Molenbergnatieging over de ‘oude bewoordingen’ van artikel 221(3) CDW (zie onderdeel 4.41 van deze conclusie). De bepaling was negatief geformuleerd. Daarin was duidelijker sprake van een vervaltermijn. Nu is de bepaling positief geformuleerd. Het lijkt mij dat het HvJ ook bij de huidige tekst zal oordelen dat sprake is van een verjaringstermijn, vooral nu in de titel van artikel 103 DWU ‘verjaringstermijnen’ staat. Nog duidelijker dan voorheen in artikel 233 CDW was opgenomen, schrijft artikel 124 DWU thans uitdrukkelijk voor dat een douaneschuld teniet gaat wanneer deze overeenkomstig artikel 103 DWU niet meer aan de schuldenaar kan worden meegedeeld. Daaruit volgt dat artikel 103(1) DWU materiële werking heeft. Het verstrijken van de termijn heeft tot gevolg dat de douaneschuld teniet gaat.
4.58
In artikel 103(3)b DWU is opgenomen dat de mededelingstermijn wordt opgeschort als de douaneautoriteiten de douaneschuldenaar in de gelegenheid hebben gesteld zijn standpunt kenbaar te maken met betrekking tot het voornemen een mededeling van een douaneschuld te doen. Deze bepaling heeft tot gevolg dat de verjaringstermijn iets wordt opgerekt, te weten met de tijd dat de schuldenaar de gelegenheid krijgt zijn standpunt kenbaar te maken. Aangezien deze bepaling gevolgen heeft voor de verjaringstermijn, meen ik dat deze bepaling eveneens een materieel voorschrift is.
4.59
Als uitgangspunt geldt dat materiële voorschriften niet worden toegepast op vóór de inwerkingtreding ervan bestaande situaties. Het uitgangspunt lijdt uitzondering als uit de bewoordingen, de doelstellingen of de opzet van de bepalingen volgt dat deze moeten worden toegepast op vóór de inwerkingtreding ervan bestaande situaties.
4.6
Naar mijn mening is – anders dan het Hof heeft geoordeeld – de hiervoor bedoelde uitzondering niet van toepassing.
4.61
Het volgt in ieder geval niet uit de bewoordingen of de opzet van de bepalingen. De doelstelling van de opschorting van de termijn is zoals volgt uit de totstandkomingsgeschiedenis van het DWU de bescherming van de financiële belangen bij zowel de traditionele eigen middelen als de nationale middelen, wanneer de invordering daarvan op het spel staat. Deze doelstelling brengt niet noodzakelijkerwijs mee dat de bepalingen met terugwerkende kracht moeten worden toegepast.

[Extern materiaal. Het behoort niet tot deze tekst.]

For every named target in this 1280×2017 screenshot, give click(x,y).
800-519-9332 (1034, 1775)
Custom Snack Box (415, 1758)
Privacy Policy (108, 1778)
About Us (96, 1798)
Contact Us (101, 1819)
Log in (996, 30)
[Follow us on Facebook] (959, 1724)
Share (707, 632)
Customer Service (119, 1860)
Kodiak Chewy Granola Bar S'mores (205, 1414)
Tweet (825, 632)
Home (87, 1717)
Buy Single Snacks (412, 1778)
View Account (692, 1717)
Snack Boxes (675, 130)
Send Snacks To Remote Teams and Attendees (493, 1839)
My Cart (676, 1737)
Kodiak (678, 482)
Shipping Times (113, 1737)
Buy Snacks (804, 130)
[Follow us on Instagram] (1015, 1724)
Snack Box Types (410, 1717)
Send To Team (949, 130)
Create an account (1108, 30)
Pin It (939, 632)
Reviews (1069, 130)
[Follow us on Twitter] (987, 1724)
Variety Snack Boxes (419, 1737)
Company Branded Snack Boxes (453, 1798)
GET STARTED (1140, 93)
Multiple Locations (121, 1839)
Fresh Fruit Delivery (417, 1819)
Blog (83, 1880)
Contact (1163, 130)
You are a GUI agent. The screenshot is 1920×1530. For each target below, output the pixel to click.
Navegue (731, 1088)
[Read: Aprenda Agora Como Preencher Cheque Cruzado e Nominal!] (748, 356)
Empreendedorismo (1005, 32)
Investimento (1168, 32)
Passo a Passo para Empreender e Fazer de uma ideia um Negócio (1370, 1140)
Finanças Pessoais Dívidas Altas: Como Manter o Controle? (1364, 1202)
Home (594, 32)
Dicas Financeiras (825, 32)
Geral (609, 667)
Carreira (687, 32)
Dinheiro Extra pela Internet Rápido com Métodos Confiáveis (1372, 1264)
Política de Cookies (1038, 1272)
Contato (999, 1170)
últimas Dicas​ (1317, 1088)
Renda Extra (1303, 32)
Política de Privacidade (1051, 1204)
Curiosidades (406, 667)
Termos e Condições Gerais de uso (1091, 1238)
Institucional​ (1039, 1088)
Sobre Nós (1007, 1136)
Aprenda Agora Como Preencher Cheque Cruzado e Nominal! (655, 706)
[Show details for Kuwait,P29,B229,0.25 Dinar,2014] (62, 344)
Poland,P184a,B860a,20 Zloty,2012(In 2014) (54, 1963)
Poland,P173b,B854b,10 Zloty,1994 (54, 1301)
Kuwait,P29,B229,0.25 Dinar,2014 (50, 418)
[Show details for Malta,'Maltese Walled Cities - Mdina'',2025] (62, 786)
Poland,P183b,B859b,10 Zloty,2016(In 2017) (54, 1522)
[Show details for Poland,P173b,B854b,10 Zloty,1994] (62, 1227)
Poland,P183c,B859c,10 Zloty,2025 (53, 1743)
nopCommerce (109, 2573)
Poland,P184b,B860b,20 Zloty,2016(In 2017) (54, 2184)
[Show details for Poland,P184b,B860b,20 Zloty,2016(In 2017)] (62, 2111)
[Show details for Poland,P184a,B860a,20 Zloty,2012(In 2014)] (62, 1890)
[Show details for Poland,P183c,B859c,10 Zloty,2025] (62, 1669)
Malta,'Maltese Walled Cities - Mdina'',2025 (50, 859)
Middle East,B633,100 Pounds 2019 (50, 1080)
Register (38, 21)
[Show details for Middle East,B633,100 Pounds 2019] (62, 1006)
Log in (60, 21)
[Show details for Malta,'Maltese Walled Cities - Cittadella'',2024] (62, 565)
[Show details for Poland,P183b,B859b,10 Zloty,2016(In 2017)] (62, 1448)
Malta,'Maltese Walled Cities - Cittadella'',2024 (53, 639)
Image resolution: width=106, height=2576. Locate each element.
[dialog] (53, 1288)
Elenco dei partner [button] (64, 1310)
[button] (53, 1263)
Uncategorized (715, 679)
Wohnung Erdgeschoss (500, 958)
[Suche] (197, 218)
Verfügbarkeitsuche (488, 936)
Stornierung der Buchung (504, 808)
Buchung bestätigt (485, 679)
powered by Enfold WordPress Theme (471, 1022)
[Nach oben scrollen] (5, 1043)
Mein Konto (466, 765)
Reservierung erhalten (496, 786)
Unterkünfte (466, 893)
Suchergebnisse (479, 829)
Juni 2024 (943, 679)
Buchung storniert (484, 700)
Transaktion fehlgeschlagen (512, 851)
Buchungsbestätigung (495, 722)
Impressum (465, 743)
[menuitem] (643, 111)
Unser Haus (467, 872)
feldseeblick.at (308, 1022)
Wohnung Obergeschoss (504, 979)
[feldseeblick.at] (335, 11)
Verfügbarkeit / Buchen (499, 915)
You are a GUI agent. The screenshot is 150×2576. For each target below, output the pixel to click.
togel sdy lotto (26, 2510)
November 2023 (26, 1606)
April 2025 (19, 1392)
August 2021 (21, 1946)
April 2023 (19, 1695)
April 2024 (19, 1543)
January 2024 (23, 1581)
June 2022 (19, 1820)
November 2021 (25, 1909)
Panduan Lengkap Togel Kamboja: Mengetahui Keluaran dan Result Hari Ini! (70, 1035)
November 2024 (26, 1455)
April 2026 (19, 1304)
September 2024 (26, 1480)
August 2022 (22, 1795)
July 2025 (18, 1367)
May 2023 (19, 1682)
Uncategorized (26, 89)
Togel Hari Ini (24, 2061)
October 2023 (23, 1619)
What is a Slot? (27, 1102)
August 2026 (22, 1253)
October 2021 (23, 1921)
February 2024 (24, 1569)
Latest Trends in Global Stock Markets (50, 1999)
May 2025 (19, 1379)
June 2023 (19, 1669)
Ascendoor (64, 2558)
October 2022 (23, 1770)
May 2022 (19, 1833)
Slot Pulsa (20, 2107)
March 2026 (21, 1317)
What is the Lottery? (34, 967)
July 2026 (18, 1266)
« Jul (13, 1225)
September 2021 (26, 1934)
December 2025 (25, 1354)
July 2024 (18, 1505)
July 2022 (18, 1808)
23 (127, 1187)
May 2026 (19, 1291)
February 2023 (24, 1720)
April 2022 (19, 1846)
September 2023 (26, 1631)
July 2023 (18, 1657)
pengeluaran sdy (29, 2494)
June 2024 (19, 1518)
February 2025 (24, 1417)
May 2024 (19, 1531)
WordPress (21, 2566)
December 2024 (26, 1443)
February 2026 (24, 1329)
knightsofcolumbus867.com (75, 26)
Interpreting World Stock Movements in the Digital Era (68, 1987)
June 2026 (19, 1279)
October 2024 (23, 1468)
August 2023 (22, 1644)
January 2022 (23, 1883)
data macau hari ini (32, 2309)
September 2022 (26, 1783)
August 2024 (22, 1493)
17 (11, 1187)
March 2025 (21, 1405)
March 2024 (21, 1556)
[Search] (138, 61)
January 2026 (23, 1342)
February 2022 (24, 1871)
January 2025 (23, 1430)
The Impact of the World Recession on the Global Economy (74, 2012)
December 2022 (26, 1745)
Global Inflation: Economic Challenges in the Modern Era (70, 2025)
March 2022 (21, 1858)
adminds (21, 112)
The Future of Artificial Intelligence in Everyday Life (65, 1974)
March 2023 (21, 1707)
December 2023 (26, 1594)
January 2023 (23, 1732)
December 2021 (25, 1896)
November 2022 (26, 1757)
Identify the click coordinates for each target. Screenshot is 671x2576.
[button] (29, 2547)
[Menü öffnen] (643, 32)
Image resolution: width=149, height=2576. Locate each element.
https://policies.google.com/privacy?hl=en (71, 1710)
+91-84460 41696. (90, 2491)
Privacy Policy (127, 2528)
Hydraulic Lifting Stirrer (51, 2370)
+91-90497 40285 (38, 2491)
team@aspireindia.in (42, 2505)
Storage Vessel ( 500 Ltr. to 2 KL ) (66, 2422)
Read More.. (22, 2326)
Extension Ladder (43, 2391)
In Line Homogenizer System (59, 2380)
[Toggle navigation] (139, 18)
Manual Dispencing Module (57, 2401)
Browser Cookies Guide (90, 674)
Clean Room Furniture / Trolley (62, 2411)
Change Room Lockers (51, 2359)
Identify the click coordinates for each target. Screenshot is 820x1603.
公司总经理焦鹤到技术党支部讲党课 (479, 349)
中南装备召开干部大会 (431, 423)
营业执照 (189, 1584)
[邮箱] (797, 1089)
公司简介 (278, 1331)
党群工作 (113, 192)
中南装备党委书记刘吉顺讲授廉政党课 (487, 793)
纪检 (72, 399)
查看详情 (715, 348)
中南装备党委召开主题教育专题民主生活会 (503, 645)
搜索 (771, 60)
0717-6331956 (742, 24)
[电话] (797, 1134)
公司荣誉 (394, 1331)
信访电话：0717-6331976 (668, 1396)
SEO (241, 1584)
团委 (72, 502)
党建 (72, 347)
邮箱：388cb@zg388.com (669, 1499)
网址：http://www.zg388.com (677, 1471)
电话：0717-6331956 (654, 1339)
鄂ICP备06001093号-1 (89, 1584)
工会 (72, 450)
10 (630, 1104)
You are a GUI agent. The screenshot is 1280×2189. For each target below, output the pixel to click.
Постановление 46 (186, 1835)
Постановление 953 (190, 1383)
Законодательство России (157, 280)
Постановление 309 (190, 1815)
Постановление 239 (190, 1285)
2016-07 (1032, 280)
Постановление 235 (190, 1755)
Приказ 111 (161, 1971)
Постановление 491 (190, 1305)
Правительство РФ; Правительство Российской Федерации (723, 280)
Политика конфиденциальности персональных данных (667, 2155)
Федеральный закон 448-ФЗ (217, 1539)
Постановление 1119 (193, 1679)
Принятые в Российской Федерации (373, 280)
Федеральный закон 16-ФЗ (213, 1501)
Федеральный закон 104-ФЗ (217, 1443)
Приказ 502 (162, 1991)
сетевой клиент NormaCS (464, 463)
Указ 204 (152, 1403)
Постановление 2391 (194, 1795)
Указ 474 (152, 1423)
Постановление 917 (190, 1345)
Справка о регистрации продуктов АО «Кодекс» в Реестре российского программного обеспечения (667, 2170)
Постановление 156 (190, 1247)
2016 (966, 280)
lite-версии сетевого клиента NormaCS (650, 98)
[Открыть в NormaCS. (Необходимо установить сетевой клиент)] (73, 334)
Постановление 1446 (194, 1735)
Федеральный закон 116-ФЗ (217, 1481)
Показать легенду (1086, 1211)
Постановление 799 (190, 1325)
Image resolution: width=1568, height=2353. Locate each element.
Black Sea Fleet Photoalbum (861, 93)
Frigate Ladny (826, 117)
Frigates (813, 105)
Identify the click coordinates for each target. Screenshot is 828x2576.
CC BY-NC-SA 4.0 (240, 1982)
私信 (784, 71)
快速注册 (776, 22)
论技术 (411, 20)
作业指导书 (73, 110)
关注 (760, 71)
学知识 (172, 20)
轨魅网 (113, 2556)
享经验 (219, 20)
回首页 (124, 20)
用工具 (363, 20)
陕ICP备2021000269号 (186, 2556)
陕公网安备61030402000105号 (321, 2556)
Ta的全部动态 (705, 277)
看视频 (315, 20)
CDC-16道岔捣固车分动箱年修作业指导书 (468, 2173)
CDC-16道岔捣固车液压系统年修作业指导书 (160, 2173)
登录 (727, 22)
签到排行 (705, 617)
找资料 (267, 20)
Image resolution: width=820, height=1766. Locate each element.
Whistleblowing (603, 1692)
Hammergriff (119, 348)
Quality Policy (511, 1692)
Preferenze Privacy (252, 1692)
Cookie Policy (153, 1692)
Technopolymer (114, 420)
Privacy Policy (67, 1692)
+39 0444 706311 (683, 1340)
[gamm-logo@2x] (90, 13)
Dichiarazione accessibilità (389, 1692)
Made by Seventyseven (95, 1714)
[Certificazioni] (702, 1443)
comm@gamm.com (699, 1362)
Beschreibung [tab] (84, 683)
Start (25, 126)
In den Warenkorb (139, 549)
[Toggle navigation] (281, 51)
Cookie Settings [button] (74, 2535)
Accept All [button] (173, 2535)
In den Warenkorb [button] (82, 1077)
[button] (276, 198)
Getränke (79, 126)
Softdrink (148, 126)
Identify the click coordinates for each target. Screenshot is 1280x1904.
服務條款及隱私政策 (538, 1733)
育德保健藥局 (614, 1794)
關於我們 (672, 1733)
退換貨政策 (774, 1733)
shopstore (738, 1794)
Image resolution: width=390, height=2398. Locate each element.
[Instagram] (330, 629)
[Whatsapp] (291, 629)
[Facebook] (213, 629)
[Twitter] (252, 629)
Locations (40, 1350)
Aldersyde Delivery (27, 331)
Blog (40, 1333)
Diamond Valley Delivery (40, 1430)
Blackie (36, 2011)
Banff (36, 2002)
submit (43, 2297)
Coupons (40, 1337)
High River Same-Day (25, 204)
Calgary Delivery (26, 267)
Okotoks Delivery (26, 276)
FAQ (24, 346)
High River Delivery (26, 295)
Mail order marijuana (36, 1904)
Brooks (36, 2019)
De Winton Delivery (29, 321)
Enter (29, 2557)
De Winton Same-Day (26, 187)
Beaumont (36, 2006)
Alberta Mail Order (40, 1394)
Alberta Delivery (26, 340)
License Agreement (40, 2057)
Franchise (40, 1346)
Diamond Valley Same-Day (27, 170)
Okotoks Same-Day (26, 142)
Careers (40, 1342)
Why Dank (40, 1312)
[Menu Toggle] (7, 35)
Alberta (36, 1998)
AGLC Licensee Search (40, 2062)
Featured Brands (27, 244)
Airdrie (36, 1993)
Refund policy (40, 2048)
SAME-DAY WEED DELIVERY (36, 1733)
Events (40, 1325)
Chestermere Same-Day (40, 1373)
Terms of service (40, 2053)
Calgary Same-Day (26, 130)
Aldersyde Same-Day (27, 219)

Bovendien waren de douaneautoriteiten onder de werking van het CDW eveneens verplicht wanneer zij voornemens waren een mededeling te doen van een douaneschuld de schuldenaar in de gelegenheid te stellen zijn standpunt kenbaar te maken. In het CDW was echter geen bepaling opgenomen die voorzag in de opschorting van de verjaringstermijn.
4.62
Als toch - wellicht vanwege de samenhang tussen de bepalingen van artikel 103(1) en artikel 103(3)b DWU - moet worden aangenomen dat deze bepalingen voldoen aan de uitzondering, meen ik dat zij evengoed niet moeten worden toegepast op vóór de inwerkingtreding ervan bestaande situaties. Naar mijn mening staat het rechtszekerheidsbeginsel en/of het vertrouwensbeginsel daaraan in de weg.
4.63
Op het moment dat belanghebbende aangifte deed voor het vrije verkeer, te weten op 4 juli 2013, gold het CDW. Het DWU was op die datum nog niet bekendgemaakt. Belanghebbende mocht op grond van het geldende recht ervan uitgaan dat eventueel verschuldigde rechten zouden worden meegedeeld uiterlijk binnen drie jaar na het aanvaarden van de aangifte. Het toepassen van de verjaringsregels van het DWU op de situatie van belanghebbende zou betekenen dat de verschuldigde rechten uiterlijk binnen drie jaar en een maand konden worden meegedeeld. Daarmee zou een inbreuk worden gemaakt op de verworven rechtspositie van belanghebbende hetgeen strijd oplevert met het rechtszekerheidsbeginsel en het vertrouwensbeginsel. Naar mijn mening is het Hof dan ook terecht tot de slotsom gekomen dat de verjaringsregels van het DWU niet van toepassing zijn op de situatie van belanghebbende. Dit betekent dat de mededeling van de op 4 juli 2013 ontstane douaneschuld buiten de volgens artikel 221(3) CDW geldende termijn van drie jaar is gedaan, niet meer invorderbaar is en teniet is gegaan. [42]
4.64
Op grond van het voorgaande faalt het middel.
5.Conclusie
De conclusie strekt ertoe dat het beroep in cassatie van Staatssecretaris van Financiën ongegrond wordt verklaard.